What is experimental economics?

What is experimental economics?

Assume you board an aircraft and the captain says, “In a few minutes, we’ll take off on the plane’s first trip.” We anticipate that it will halve your journey time. We have not yet tested the plane—but our expert panel is sure that it will be the quickest and safest ever constructed. “Reinforce your seatbelts.”

Would you want to remain on the plane? I have my doubts. Prior to being certified for commercial flight, aircraft are examined in wind tunnels and flown by test pilots to iron out any kinks. Why would an airline fly an untested jet when the risks of failure are so high – and so avoidable?

The same may be said for new public policy. Government policy changes, such as new fisheries laws, may have a significant impact on people’s lives. Should we adopt an untested policy proposal purely on the basis of expert expertise or testimony from those with an interest in the outcome?

That is where experimental economics, a rapidly developing area, comes in. Experimental economics use controlled, scientific studies to ascertain how individuals really behave in certain situations. Vernon Smith was awarded the 2002 Nobel Prize in Economics for inventing a framework that enables academics to evaluate proposed new policies before to implementation.

How it works is as follows. The researchers develop an experiment that replicates important characteristics of the “real world” market being studied. Individuals who volunteer to participate in the experiment are given the roles of buyers and sellers conducting transactions. Participants have an incentive to make sound judgments, since the money earned via trading is theirs to keep.

Researchers may alter the rules of trade and the rewards during the experiment, and by analyzing how participants’ behavior changes in response to the altered rules or incentives, they can analyze the consequences of policy changes. They may then compare the experiment’s actual outcomes to theoretical assumptions about how people would react to a particular policy change.

Apart from laboratory experiments, teachers conduct experiments in the classroom to familiarize students with the power of markets and incentives. Students gain an understanding of how economics may be used to explain what happens in the actual world—and how those same economic principles can assist politicians in making more informed choices.

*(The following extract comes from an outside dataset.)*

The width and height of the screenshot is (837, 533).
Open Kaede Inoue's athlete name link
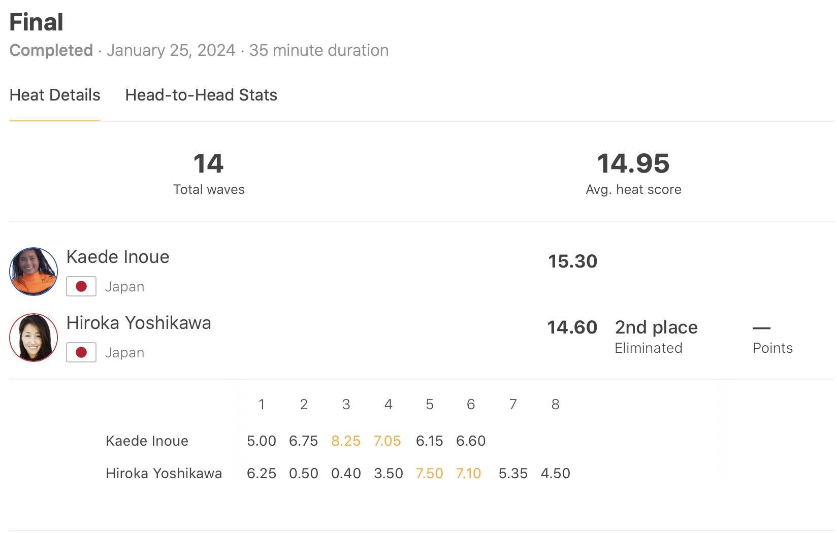[118, 257]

Experimental economics may be beneficial in a variety of policy disputes. For example, we could wish to investigate the relative benefits of various carbon trading schemes or the incentive qualities of various fisheries management ideas. Additionally, members of our lab have conducted research on theoretical solutions to noncompliance with environmental regulations, as well as utilizing experimental economics to distinguish between competing theories that may account for enterprises’ anticompetitive behavior.

The topic of experimental economics has exploded in popularity both domestically and globally during the past two decades. Our Laboratory Experimental Economics aim to deliver the advantages of this burgeoning discipline to field of experimental economics in Vietnam.